Problem to solve:
Take every record and write it out again exactly, with no images included.

=== Section Start ===

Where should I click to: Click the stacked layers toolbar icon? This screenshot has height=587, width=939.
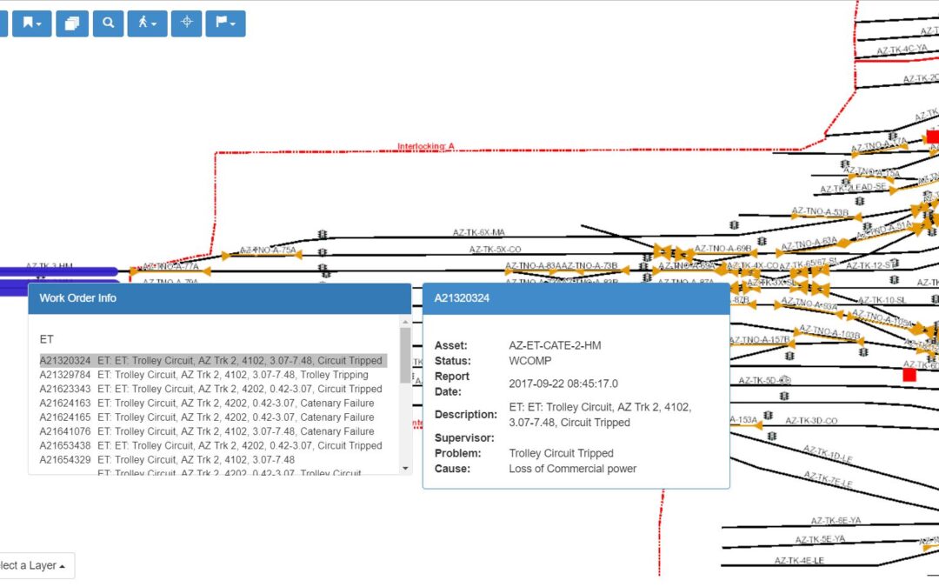(x=72, y=23)
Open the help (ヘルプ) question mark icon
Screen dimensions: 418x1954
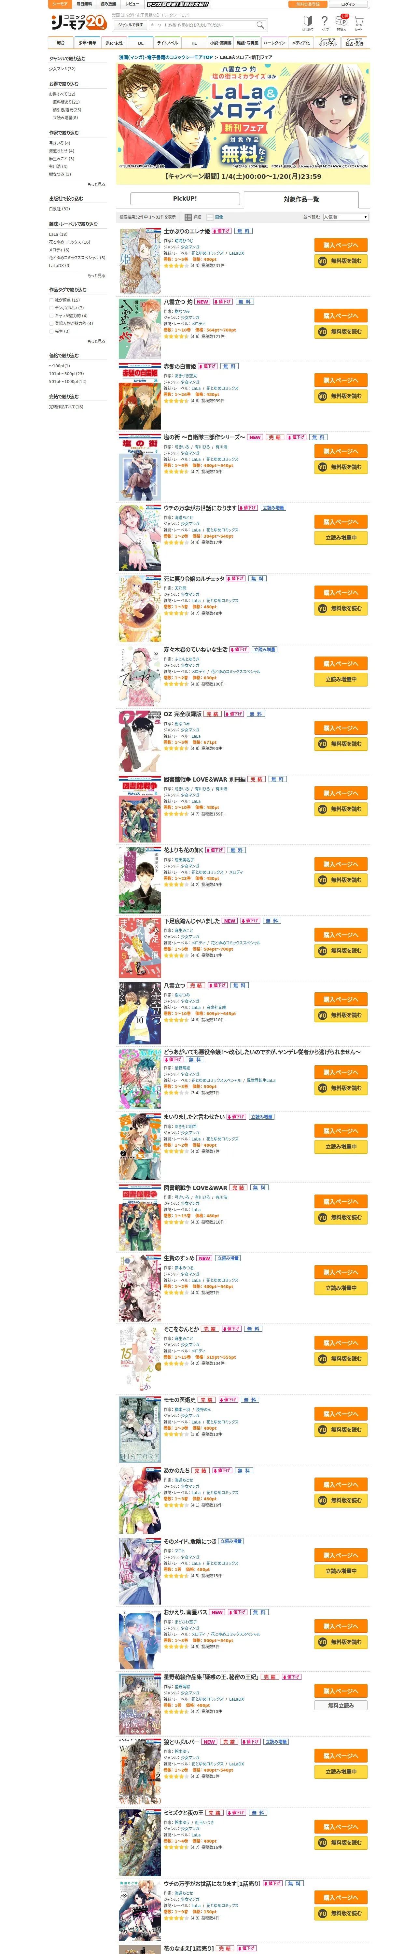tap(325, 23)
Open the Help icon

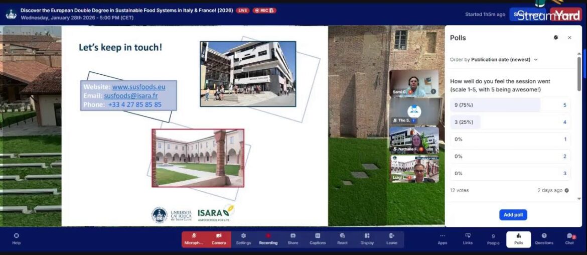pyautogui.click(x=17, y=239)
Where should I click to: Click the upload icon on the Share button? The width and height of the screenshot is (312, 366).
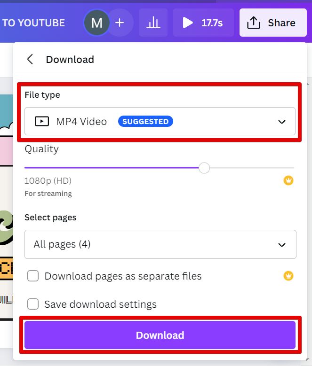point(253,23)
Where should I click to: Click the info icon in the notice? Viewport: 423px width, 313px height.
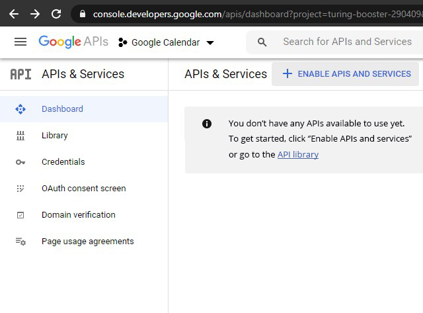pyautogui.click(x=207, y=124)
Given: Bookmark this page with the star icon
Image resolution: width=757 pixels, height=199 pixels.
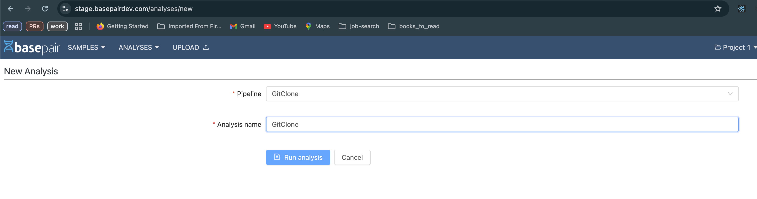Looking at the screenshot, I should click(x=718, y=9).
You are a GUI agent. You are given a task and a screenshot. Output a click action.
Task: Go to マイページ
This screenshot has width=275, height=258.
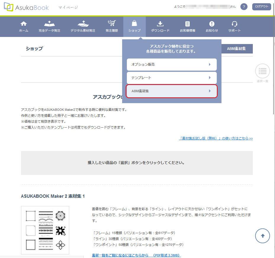(x=68, y=7)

=== Section End ===

Response:
Where should I click to: Click the stacked layers toolbar icon? This screenshot has height=587, width=939.
(x=72, y=23)
Open the help (ヘルプ) question mark icon
Screen dimensions: 418x1954
tap(325, 23)
Open the Help icon

pyautogui.click(x=17, y=239)
Where should I click to: Click the upload icon on the Share button? The width and height of the screenshot is (312, 366).
point(253,23)
Where should I click to: Click the info icon in the notice? Viewport: 423px width, 313px height.
pyautogui.click(x=207, y=124)
Given: Bookmark this page with the star icon
Image resolution: width=757 pixels, height=199 pixels.
Looking at the screenshot, I should click(x=718, y=9).
You are a GUI agent. You are given a task and a screenshot. Output a click action.
Task: Go to マイページ
This screenshot has width=275, height=258.
(x=68, y=7)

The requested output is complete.